__EXTRACTED RECORDS__:
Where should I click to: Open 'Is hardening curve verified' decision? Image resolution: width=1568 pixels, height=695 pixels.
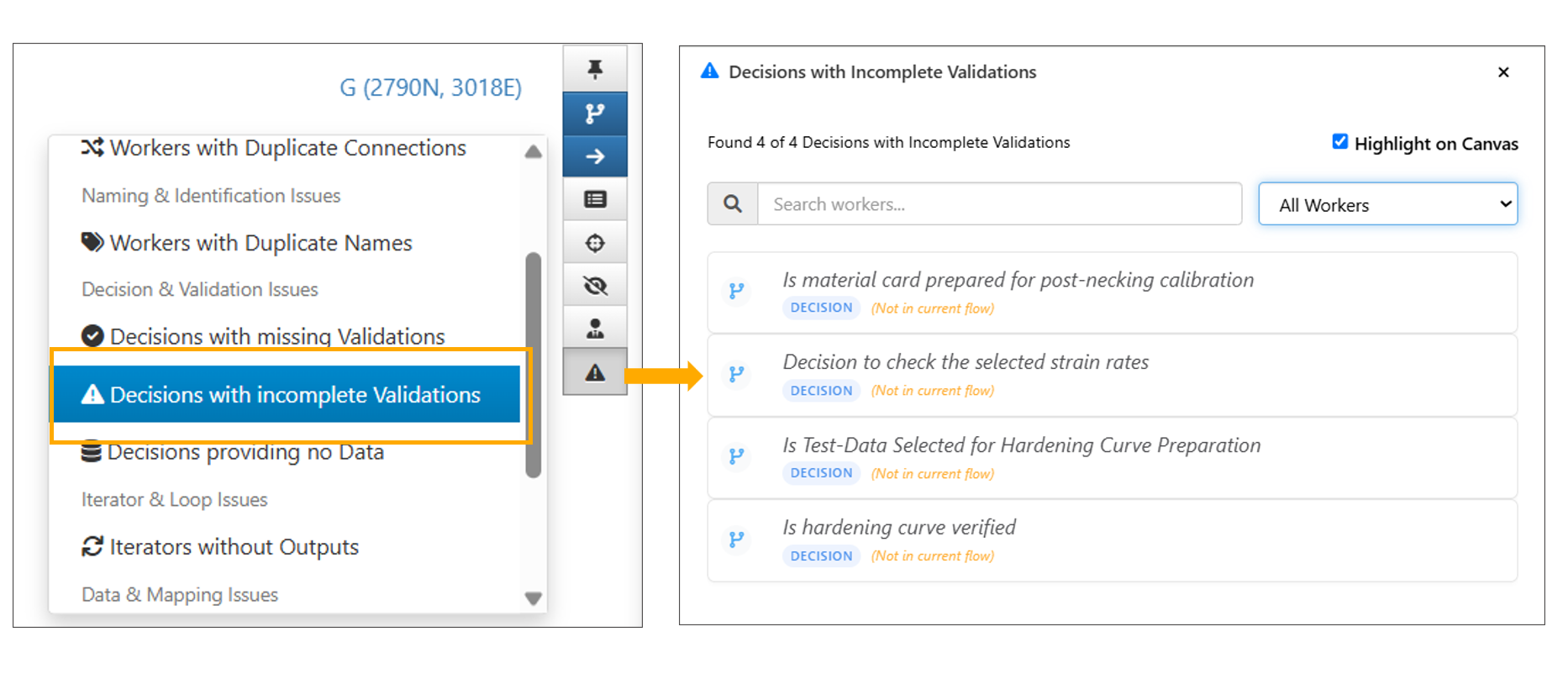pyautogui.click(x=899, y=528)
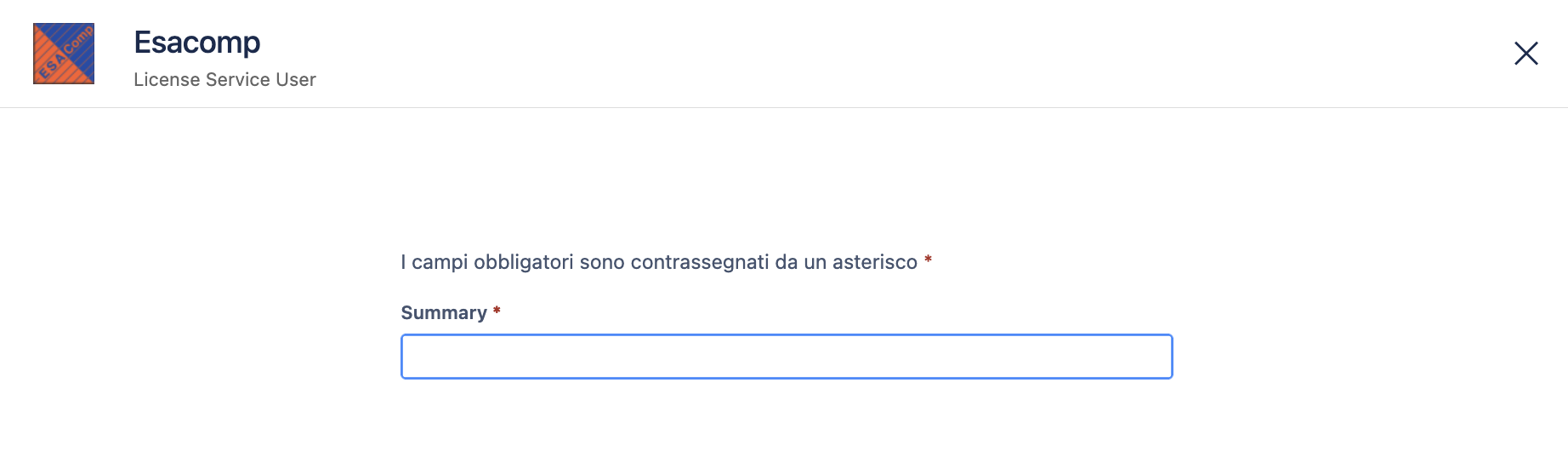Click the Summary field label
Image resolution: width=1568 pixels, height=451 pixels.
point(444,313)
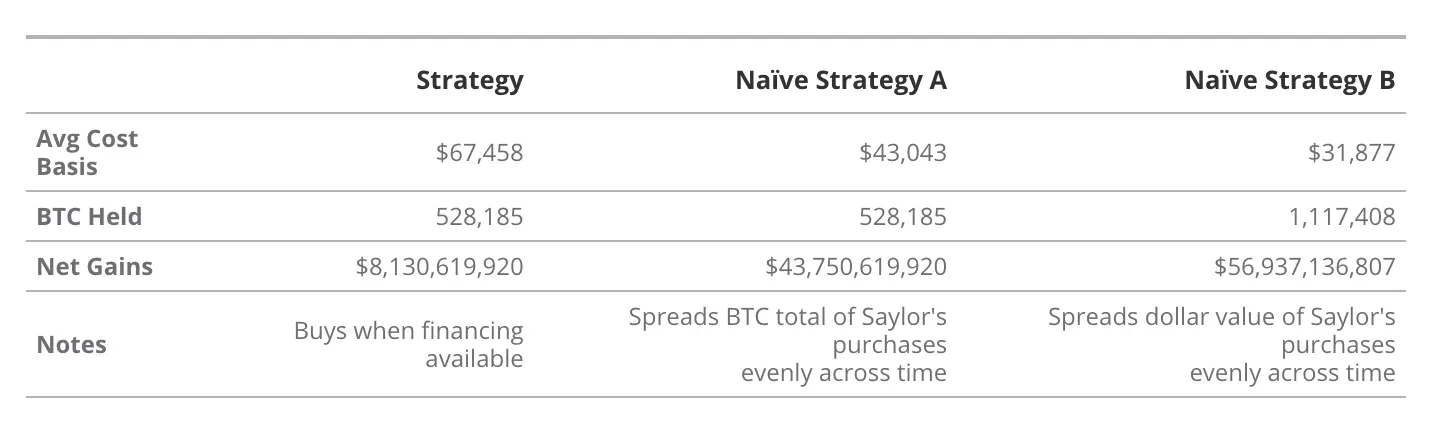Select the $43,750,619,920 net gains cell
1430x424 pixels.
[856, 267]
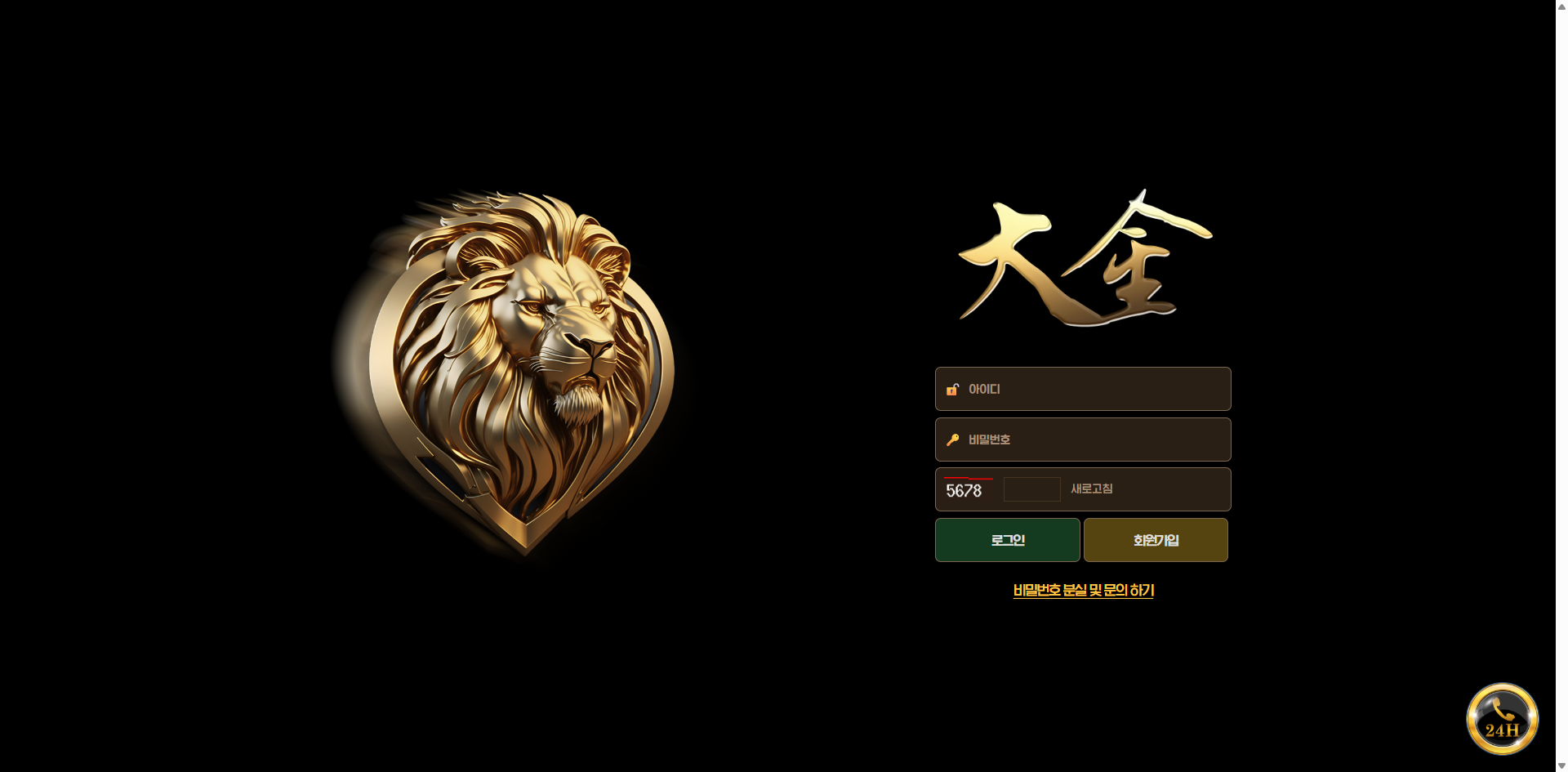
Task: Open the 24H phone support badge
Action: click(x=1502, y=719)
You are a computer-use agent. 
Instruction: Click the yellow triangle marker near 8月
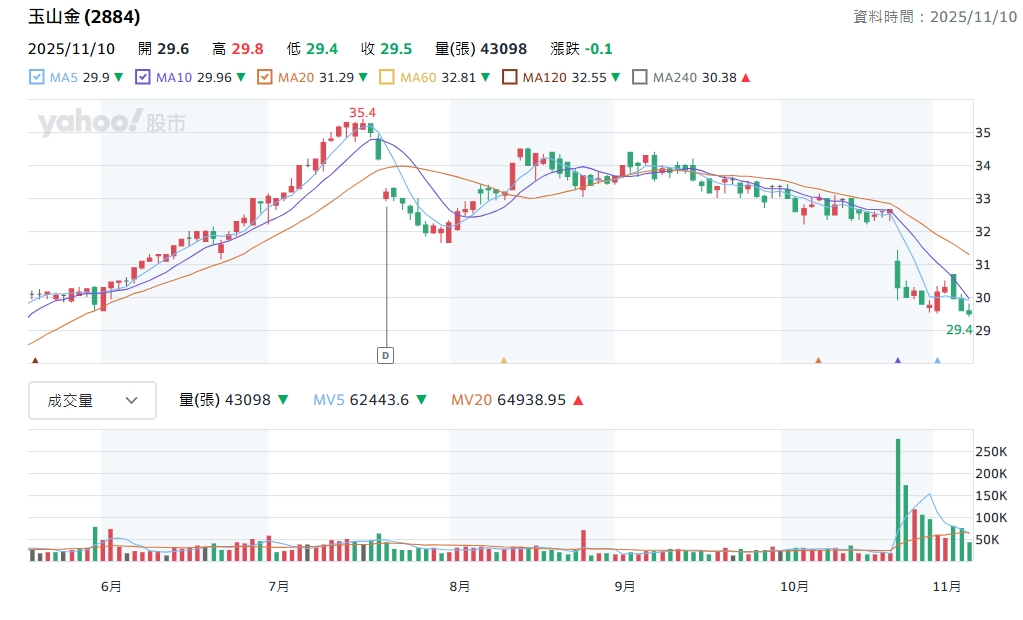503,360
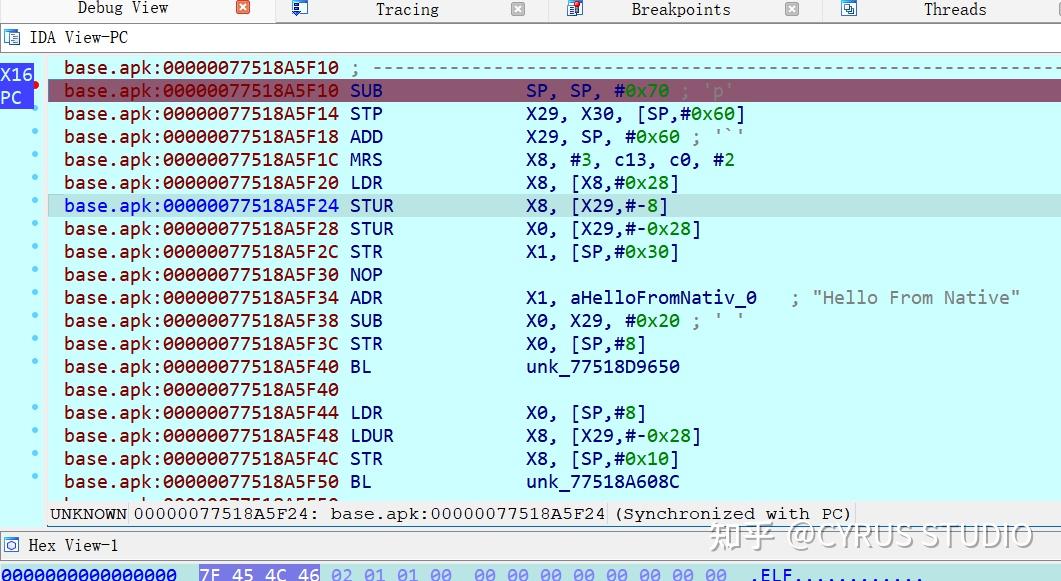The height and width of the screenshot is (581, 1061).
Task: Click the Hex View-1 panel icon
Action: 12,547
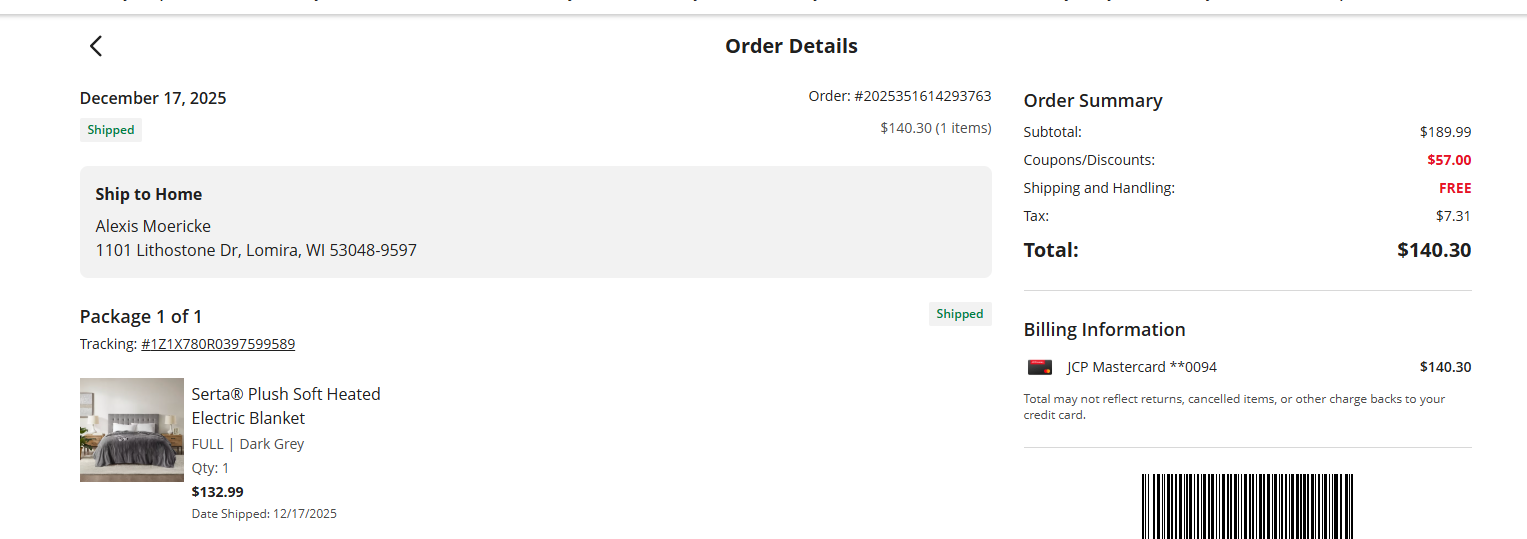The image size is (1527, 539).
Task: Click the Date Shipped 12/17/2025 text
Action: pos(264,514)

__TASK OBJECTIVE__:
Transcribe the listing in full. Omit the pictures and keep every line exact.

__ANSWER SECTION__:
Where should I click to: Open 'Is hardening curve verified' decision? Image resolution: width=1568 pixels, height=695 pixels.
pyautogui.click(x=899, y=528)
Click the Summary field label
Image resolution: width=1568 pixels, height=451 pixels.
point(444,313)
Select the $43,750,619,920 net gains cell
1430x424 pixels.
[856, 267]
Task: Open the 24H phone support badge
Action: click(x=1502, y=719)
You are a computer-use agent. 
Instruction: Click the yellow triangle marker near 8月
503,360
The height and width of the screenshot is (581, 1061).
Task: Click the Hex View-1 panel icon
Action: 12,547
The image size is (1527, 539).
Task: Click the Date Shipped 12/17/2025 text
Action: pos(264,514)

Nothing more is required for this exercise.